There is no such a thing as “gender-neutral” fiscal policy design. This was one of the main messages of a presentation prepared by AWID and shared at a consultation convened by the UN Special Rapporteur on human rights and extreme poverty last September. Tax and fiscal policies, their links to poverty and human rights will be addressed by the Special Rapporteur in a report to be delivered at the 26th Session of the Human Rights Council, next year. AWID’s submission focused on the connection between fiscal policy and gender equality.
The human rights framework provides a clear and universally recognized foundation for the design, implementation and monitoring of fiscal and economic policies. Such a framework is crucial not only to guarantee the enjoyment of human rights for all – particularly economic, social and cultural rights – but also to ensure the burdens of economic crises no longer disproportionately impact the most marginalized or vulnerable in society, particularly women.
But, how to align fiscal policies with gender equality commitments recognized in human rights law? The submission provides some ideas. Above all, the reliance of fiscal policies on economic assumptions that systematically underestimate women’s contribution to the economy, and ignore the unpaid care economy, should be abandoned. The unpaid care economy is used to refer to the portion of the economy that comprises women’s essential work for the good functioning of the market or the so-called productive economy and for social wellbeing.
In spite of how vital such contribution is to the economy, it tends to be invisible, as evidenced in the fact that large part of women’s work is still not counted in national economic statistics and thus is not taken into account in policy decisions.
The assumption that types of work traditionally done by males is more important, often translates in women’s unemployment being higher than that of men, while simultaneously decreasing women’s access to social benefits due to cuts in social provisions. That assumption can also manifest itself in the focus of fiscal stimulus packages which, by targeting heavily male-dominated sectors such as infrastructure, particularly energy and transport, can further marginalize women.

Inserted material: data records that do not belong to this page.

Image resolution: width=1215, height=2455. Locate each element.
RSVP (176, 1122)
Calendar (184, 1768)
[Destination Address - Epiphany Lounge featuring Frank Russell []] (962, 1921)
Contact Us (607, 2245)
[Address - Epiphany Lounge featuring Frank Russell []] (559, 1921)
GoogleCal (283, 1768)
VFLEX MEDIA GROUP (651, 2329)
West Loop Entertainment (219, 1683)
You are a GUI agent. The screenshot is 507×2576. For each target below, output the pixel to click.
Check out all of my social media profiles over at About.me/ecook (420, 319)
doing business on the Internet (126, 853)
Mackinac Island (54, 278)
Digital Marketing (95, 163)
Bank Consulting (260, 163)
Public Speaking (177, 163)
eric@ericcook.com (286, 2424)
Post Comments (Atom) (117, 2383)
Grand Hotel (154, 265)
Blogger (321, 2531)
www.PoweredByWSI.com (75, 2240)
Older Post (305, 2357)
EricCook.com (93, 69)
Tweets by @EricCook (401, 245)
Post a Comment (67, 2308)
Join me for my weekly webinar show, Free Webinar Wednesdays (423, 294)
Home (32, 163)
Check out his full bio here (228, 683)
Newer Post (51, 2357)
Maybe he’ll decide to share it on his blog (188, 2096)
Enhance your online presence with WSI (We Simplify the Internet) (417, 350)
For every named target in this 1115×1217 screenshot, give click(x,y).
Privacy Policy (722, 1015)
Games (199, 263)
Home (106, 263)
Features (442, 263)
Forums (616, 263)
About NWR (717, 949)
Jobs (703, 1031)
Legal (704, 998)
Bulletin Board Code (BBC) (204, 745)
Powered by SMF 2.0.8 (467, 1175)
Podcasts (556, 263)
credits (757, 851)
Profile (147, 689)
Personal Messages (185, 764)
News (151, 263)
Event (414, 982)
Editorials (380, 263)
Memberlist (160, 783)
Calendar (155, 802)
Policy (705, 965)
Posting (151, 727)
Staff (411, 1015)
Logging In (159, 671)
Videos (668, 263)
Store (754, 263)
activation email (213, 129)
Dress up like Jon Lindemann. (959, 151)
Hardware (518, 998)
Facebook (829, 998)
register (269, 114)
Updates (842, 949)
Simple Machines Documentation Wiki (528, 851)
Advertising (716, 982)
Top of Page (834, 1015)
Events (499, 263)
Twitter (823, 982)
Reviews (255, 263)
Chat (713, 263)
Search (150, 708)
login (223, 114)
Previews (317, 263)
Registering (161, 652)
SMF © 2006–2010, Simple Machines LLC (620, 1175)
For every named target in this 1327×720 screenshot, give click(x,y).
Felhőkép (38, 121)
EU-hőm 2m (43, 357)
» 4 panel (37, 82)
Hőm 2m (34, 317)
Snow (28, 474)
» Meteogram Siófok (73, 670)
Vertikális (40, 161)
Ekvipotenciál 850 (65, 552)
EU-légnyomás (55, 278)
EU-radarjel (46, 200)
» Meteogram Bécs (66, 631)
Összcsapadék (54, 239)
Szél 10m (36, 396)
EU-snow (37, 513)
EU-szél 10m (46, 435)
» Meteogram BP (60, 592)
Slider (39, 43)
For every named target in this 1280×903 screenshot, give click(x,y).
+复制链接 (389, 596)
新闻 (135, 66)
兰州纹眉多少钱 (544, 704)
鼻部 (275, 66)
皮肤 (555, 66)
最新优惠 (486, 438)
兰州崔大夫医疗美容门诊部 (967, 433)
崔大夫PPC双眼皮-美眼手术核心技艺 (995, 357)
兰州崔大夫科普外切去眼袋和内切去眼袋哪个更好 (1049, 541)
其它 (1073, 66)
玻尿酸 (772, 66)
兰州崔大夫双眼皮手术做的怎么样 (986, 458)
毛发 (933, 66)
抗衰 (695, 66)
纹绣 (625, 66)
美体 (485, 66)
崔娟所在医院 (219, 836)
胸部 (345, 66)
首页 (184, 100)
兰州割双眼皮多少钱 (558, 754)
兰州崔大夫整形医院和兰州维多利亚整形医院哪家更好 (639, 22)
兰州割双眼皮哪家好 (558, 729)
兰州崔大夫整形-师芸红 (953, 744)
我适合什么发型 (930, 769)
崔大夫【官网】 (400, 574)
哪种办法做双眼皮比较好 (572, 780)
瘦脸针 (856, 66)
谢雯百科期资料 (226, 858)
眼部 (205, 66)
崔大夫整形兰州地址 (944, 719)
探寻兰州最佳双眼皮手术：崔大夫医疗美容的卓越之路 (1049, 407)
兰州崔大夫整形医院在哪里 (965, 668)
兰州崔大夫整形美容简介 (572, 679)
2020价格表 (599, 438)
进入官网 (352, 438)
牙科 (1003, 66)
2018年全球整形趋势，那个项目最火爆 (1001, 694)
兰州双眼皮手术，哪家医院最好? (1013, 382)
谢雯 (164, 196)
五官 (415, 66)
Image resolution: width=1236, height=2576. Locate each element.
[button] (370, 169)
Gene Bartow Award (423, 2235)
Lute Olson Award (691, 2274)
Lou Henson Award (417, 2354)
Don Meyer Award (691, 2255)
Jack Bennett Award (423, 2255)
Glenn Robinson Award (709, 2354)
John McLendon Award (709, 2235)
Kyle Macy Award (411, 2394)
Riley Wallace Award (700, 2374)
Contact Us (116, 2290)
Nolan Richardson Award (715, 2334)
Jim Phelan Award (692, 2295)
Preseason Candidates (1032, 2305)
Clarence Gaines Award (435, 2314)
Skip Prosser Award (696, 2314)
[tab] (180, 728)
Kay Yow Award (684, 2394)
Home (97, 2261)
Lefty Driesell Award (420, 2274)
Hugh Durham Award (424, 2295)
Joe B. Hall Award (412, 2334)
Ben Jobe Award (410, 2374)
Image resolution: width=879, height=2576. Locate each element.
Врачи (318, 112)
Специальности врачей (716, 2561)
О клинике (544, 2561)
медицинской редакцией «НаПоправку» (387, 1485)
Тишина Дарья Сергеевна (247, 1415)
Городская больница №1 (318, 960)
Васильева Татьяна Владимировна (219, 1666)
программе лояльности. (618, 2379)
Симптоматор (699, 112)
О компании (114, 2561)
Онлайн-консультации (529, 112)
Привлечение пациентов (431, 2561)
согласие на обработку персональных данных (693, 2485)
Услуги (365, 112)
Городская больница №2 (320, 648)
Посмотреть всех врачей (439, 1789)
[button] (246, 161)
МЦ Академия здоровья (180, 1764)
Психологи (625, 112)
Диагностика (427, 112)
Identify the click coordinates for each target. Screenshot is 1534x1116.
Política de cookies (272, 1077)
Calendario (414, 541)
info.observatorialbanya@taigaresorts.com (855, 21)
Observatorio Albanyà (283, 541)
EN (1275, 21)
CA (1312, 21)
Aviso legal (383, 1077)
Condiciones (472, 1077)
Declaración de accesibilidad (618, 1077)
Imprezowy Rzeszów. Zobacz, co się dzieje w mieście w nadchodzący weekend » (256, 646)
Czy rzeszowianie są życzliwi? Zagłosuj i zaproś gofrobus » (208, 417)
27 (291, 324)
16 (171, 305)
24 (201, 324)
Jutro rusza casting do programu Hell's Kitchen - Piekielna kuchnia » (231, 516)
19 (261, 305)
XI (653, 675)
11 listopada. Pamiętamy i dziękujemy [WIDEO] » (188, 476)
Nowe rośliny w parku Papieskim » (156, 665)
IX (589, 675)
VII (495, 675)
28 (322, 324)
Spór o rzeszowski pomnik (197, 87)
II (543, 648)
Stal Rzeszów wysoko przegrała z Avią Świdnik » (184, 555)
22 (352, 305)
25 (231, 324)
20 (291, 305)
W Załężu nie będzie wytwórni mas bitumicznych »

This assumption can also mean that fiscal and development policy-makers consider access to services to be an entitlement of people who ‘contribute productively’ to a society – meaning they participate in the formal, paid, market-based economy. As women are over-represented in the informal and unpaid economy, this notion would feed a perception that women are passive recipients of those services, more a burden than a help in the economy, and lead to their marginalization from access to essential services.
There is hardly an agency or government that would claim not to care about mainstreaming gender in its policies. AWID ‘s presentation shows that, without some fundamental rethinking of the assumptions driving policy, especially fiscal ones, mainstreaming will remain a distant target.